The best thing to know about inspectors is, “They don’t expect perfection.” They understand the demands of foodservice. What they want to know is: are your programs working? Is your food staying safe? When you keep this in mind, an inspection isn’t a test. It is a check-up to make sure that everything is going well. If there is something that needs to be changed, it doesn’t mean that you have failed. Simply, it is an invitation to improve, which will ultimately make your food safer and your customers happier.

Help You Help Yourself
An inspection isn’t the beginning or end of food safety. As Johnson says, “What you do when we’re not there is more important than when we are there.” An inspector’s goal is to help you help yourself and your team. A good inspector will invite you to consider issues on your own, before offering solutions. During your next inspection, try to think of solutions to problems the inspector points out before they offer answers. Your inspector can help improve the safety of your establishment.
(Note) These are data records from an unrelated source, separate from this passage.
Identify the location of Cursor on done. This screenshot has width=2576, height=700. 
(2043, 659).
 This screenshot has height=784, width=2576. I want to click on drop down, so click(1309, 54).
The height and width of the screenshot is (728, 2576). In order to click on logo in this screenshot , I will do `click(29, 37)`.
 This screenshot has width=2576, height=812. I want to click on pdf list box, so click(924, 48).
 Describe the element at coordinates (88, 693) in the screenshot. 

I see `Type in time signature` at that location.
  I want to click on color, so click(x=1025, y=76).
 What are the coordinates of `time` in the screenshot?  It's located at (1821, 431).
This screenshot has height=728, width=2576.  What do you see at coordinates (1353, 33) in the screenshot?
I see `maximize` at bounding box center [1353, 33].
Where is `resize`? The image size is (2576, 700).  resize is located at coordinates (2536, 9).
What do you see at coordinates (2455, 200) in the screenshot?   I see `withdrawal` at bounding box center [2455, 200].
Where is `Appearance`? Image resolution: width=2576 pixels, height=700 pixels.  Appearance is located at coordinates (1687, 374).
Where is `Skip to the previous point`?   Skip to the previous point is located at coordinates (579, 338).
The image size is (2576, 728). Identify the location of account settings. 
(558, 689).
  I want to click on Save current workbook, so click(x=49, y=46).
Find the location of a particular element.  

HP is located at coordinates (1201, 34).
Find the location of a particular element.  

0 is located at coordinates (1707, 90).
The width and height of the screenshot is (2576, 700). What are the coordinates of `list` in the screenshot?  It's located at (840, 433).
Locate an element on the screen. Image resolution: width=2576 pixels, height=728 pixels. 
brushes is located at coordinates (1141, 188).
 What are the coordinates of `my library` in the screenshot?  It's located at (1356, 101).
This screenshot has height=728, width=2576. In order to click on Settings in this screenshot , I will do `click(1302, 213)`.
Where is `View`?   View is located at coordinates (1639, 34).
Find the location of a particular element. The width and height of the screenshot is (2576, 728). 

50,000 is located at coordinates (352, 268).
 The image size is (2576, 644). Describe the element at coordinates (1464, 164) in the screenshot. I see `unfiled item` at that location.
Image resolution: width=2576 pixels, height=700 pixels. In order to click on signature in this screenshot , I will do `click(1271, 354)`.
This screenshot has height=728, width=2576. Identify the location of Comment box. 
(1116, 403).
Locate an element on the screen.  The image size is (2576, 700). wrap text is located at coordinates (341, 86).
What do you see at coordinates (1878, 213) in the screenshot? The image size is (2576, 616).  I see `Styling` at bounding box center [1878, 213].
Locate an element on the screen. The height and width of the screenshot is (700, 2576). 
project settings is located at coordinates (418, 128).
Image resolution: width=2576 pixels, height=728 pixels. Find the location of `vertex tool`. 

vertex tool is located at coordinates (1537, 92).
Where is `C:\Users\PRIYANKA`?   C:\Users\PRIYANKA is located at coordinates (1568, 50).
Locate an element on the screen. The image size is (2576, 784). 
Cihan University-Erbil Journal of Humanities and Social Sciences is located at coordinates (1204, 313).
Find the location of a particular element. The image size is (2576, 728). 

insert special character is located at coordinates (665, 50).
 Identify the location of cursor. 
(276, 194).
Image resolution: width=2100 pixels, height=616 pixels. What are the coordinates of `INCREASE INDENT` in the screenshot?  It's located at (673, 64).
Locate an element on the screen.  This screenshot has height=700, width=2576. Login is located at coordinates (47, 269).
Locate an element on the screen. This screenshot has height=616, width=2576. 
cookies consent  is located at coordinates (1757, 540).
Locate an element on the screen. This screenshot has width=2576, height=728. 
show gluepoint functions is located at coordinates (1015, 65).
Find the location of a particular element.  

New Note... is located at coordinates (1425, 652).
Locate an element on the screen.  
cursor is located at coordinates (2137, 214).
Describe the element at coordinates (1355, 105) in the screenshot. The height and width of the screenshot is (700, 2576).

Johnson talks about one experience of helping a team. An owner asked if Johnson would come to one of their staff meetings to explain some issues and offer solutions. Johnson agreed, but wanted them to find their own solutions. He states, “I point out some issues and let them solve their own issues that fit into their own systems.” It is much more effective for you to work together as a team to figure out solutions to the problems you’re having. You know your procedures and systems best! And when you and your team work together, it’s much more likely that these new solutions will work—and continue to work.

Health inspectors can also help you manage your resources. If you have questions, especially about opening a new location or even starting from scratch, they know what the local requirements are. Many health departments welcome owners and operators coming into their office and asking questions. In fact, they may help you navigate all of the forms and documents necessary to run a food establishment. And although it’s not their first and foremost job, they may be able to point you in the right direction for approved suppliers, certain locations, and more. Inspectors want you to succeed!

If Johnson had one thing to say to food managers and workers, it would be this: “Our goal is not to shut down restaurants. Our goal is to find things right. Our mutual goal is to lower food risks. Everyone wins when we achieve that.”